Monday, August 17, 2015

Latkes in literature

Just read and really liked Lorrie Moore's A Gate at the Stairs. Goodreads people were less enthusiastic about it. I'll make the case:

Spoilers below, so click on the post title for the rest...



-It helps that Tassie, though a Midwestern country girl and in-state college student and 20-year-old virgin, isn't painted as some full-on cliché of rustic outsider. Her father's a farmer, but the sort who sells tiny bunches of expensive boutique ingredients at the farmers market. And her mother's Jewish. (And, like all Jews not specified as non-Ashkenazi, makes latkes. It is our trademark.) And her paternal grandfather was a college president. She's never been on a plane, but she's somehow worldly, and has thoughts about the side of the road people drive on in England. All of this could read as unrealistic - wouldn't a real farmers' daughter be otherwise, or have at least grown up deeply involved in some kind of church? shouldn't she be scrappier and more thoroughly first-gen? - but struck me as entirely realistic, given the trajectories lives really do take across generations. While this story didn't particularly resemble my own life (no known farmers in my family, and no Midwesterners unless Chicago counts), it seemed a plausible mishmash of friends and acquaintances from over the years. Whether the descriptions of farming are themselves accurate, I have no idea. I did find myself wondering how all this farming (supplying markets and various restaurants, and so many different crops) could be done more or less singlehandedly by one middle-aged man.

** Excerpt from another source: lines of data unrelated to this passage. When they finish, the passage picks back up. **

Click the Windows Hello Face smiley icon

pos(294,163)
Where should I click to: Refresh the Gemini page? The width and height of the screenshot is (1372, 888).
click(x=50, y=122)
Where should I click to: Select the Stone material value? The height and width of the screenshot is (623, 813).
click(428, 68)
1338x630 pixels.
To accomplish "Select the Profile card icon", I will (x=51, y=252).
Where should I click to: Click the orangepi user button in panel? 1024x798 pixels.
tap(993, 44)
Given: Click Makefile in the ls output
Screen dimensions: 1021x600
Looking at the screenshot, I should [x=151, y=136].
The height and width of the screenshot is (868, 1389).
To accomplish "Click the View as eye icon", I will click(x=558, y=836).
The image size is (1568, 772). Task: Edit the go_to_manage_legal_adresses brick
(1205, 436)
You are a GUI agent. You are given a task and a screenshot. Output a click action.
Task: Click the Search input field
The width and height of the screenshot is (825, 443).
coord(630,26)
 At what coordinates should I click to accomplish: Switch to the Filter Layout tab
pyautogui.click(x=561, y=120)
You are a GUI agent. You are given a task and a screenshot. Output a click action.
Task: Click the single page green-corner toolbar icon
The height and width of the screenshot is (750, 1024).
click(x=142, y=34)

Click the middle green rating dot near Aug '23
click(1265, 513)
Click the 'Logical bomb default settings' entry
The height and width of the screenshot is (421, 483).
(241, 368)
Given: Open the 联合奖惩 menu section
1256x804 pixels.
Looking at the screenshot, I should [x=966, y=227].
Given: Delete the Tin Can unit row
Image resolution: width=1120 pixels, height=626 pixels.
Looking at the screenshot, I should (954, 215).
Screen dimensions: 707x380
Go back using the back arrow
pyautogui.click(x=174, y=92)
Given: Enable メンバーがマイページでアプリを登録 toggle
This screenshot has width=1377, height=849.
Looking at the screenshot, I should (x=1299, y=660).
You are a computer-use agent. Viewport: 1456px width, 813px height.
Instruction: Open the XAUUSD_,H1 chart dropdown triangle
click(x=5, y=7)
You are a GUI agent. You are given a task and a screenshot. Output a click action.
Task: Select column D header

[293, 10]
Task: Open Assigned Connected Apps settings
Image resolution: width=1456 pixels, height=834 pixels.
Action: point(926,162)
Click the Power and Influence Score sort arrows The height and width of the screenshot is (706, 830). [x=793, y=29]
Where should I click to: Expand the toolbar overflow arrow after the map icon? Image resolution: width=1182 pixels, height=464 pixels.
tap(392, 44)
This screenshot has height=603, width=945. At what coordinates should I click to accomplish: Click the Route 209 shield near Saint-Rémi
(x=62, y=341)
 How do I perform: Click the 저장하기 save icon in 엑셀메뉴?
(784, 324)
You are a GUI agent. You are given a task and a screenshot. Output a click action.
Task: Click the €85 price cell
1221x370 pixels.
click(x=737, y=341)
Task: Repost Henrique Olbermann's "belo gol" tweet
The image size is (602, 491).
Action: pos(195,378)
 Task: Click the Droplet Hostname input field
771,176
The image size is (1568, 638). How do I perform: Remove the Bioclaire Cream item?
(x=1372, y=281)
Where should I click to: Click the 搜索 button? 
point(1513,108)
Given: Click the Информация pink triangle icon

-The oops my Brazilian boyfriend is not Brazilian and is actually a jihadist plotline struck me as, if not literally plausible, something that nevertheless worked. It got at how, in a first relationship, the things that look like red flags to anyone with even a bit of life experience can seem romantic, or just unremarkable, even to geeky young women who come across as smart and with-it in other areas. Having started college right after 9/11, I'm very much of the same generation as Tassie, and if let's say a friend had gotten into this situation (thankfully none did), I wouldn't have found it all that surprising. He's a bit older, fine. He has quirky religious views (that get spelled out in time) and no social circle of his own, and doesn't speak the language of the place he's supposedly from, but hey! He's hot, he's a first boyfriend, a first sex partner, and benefits of the doubt can always be summoned in such cases. Without means of comparison, a whole lot can seem reasonable.

-Did the book seem plausibly like a woman in her late 20s recalling being 20, as versus a middle-aged author speculating on Today's Youth? I mostly think so. The only bit that seemed unrealistic was how interested the narrator was in women's aging, and in middle-aged women looking tired. It wasn't quite that the observations rang false for what someone 20 would think re: someone 45, so much as that her level of interest in the lives and youthfulness or lack thereof of 40-plus women seemed a bit greater than plausible. That said, plausibility isn't everything, and this is one of those books about a young adult that's actually about somewhat older adults.

-The book reminded me a lot of something, and then I realized which other book: Chimamanda Ngozi Adichie's Americanah. The parts where Tassie overhears a parents-of-non-white-children group chatting/arguing about race, and snippets of their conversation are woven into the text had a similar function in the story as Ifemelu's blog posts. Somehow the blog posts worked, but the dialogue... would have done so, without the at times heavy-handed references to Tassie's own just-folks farm-girl knowledge, e.g. someone uses the expression "a load of crap," and she considers that she has seen this, literally, in its use as fertilizer. Because, you know, she's from the country.

-One thing I think the book got very right, though, was that we don't get this portrait of College Life, complete with the frat parties and National Review tsk-tsk-ready hook-up culture portraits and some kind of gaggle of OMG-ing girlfriends. College very often can mean time spent alone, or with one close friend, but because a) that's not think-piece material, and b) no one ever sees college students at those moments, it's unusual to read about it.